In a long, multi-tweet thread, Tice laid out the situation. “Let me make something clear that I’m sure everyone cares about regarding my challenge with [Perkins] I’m selling a lot of action for it. A lot,” Tice begins. “I’m not rolled to battle at nosebleeds. However, I am putting a very large amount of my relative net worth on myself winning it.”
Much of the post is a somewhat self-deprecating C.V. He explains that he understands that “there are others my age who are better than me at HUNL/poker as a whole.” But he has committed to playing his best. And he seems to fully understand his enormous privilege. Not every player has friends willing to back and train him for a game like this.
Your fork, your knife, your A.1. sauce…
The issue of staking is a contentious one.

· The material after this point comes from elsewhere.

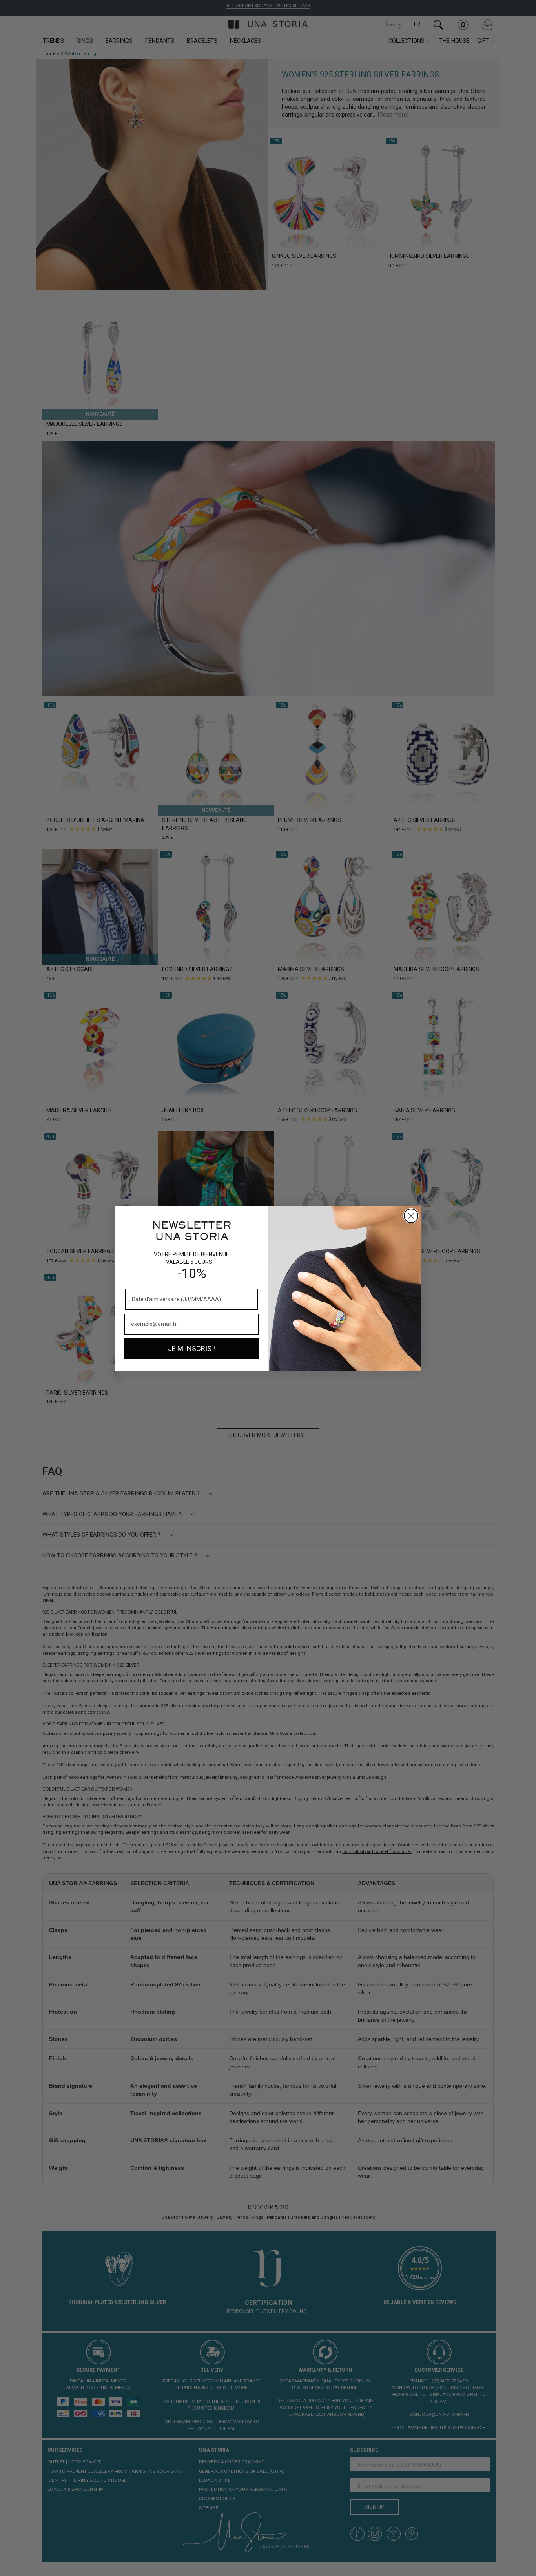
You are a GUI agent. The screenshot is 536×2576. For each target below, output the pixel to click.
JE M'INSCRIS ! (191, 1348)
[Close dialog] (411, 1216)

Some of this is probably down to a belief that money is a private, vaguely shameful subject for discussion.
Despite its suspect nature, staking is still an enormous part of high stakes poker. For skilled players with small bankrolls, it is a way to break into the big leagues. For skilled players with big bankrolls, it is a way of lowering their exposure. And for unskilled players with big bankrolls, it is a way of hiring sharkier sharks to play their money for them.
However, in poker “money earned” is a key metric for judging a player’s skill. So many players view staking with a certain amount of contempt. When a player wins a few high roller tourneys and so jumps up the all-time money rankings on the Hendon Mob, how many think-tweets do the wagging tongues post, asking how much the player really made?
As a result, there is a feeling among many people that staking is somehow shameful. At the very least it constitutes buying a seat at a table they might not deserve. This somewhat explains some of the hate directed at Landon Tice since the challenge with Perkins was announced.
The mental game of poker
When a 21-year old without much high-stakes experience gets to take on a whale at $200/$400 NLH, the question of staking is unavoidable.
But beyond the rattling cries of poker-gossips, there is also a genuine strategic question. The question is: how much of his bankroll will Tice put in jeopardy when he sits down at the table?
Randy “Nanonoko” Lew put the case for full disclosure as follows: “If I was [Perkins] I would want to know how much action my opponent [Tice] was taking in the HU challenge. I imagine from the businessman’s perspective they’d love to know how much pressure they can apply to potentially get in the heads of their opponent. $200/$400 or $20/$40 NLHU?”
Now Landon has laid that out, at least in broad terms.
In the process, perhaps he has emboldened other stake-horses to be more open about the amount of themselves they’ve sold off over the years and in futurity.